The City of Spartanburg, whose fate was once married to the textile industry, is undergoing a revival with new businesses, a walkable downtown and a strong commitment to support the health of its residents. Despite this positive momentum, two attempts at operating a farmers market had already failed in the city. The Spartanburg Nutritional Council sought to restart the market in the best possible site, and with the support of the Mary Black Foundation, the Council retained PPS to select a new site for the market and prepare a plan to create an economically viable, community gathering place promoting healthy eating and lifestyles.
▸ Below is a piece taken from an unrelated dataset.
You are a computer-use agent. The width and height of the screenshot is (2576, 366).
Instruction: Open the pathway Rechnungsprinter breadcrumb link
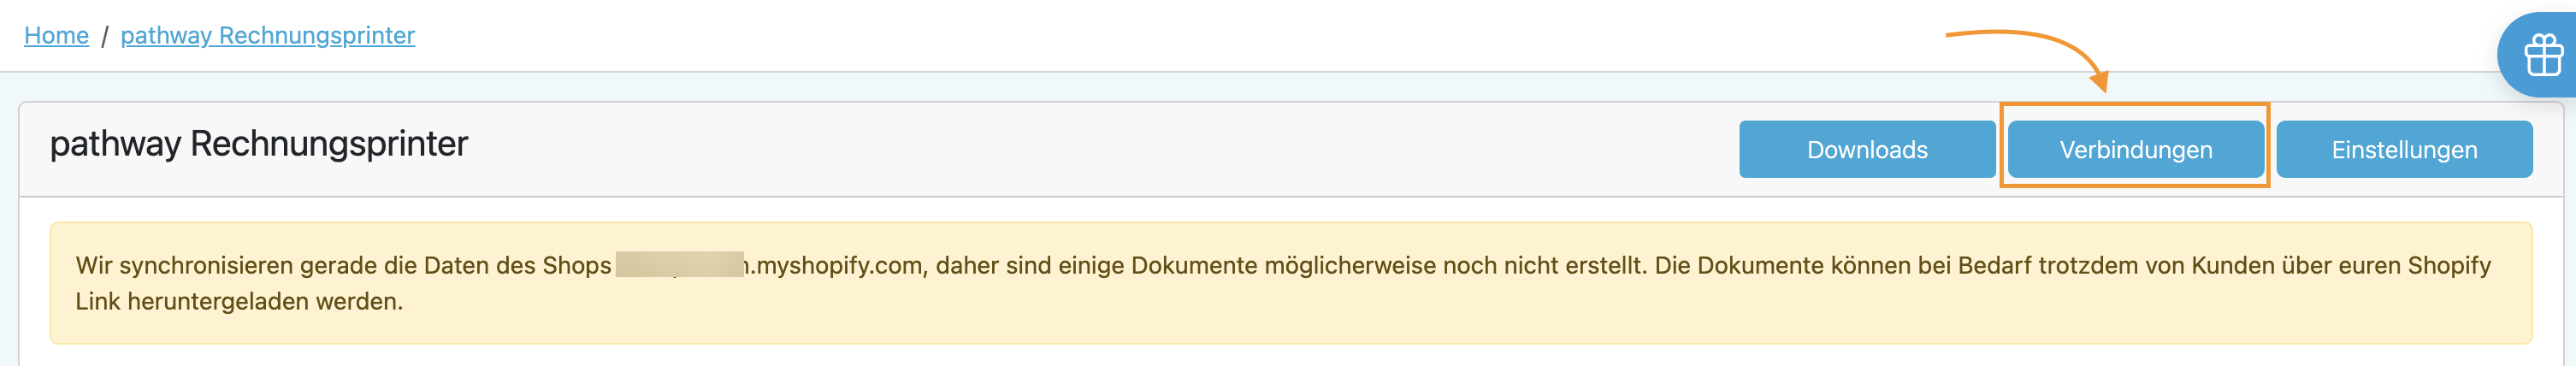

PPS conducted a training program for local stakeholders on developing and operating a successful market; assessed multiple sites for the market and recommended the site at the historic train depot near downtown; hosted a placemaking workshop at this site to get input from the community and future vendors and prepared a business plan for the market, which included a suggested merchandising mix, a start-up budget and operational pro forma.
The market opened in the summer of 2006 and became an immediate success. Over 750 people came to the opening day and vendors sold out. Since then, the market has grown steadily in terms of vendors, customers and programs, including the development of mobile markets and a Wednesday Downtown Lunch Market. In 2014, the market expanded into nearby Harvest Park through a joint effort between the Northside Development Group, the City of Spartanburg, the Butterfly Foundation and the Hub City Farmer's Market. The new location features a pavilion and ½ acre urban farm managed by the market, as well as a café and food store selling produce from local farmers. The market plans on expanding into year-round operation in 2016.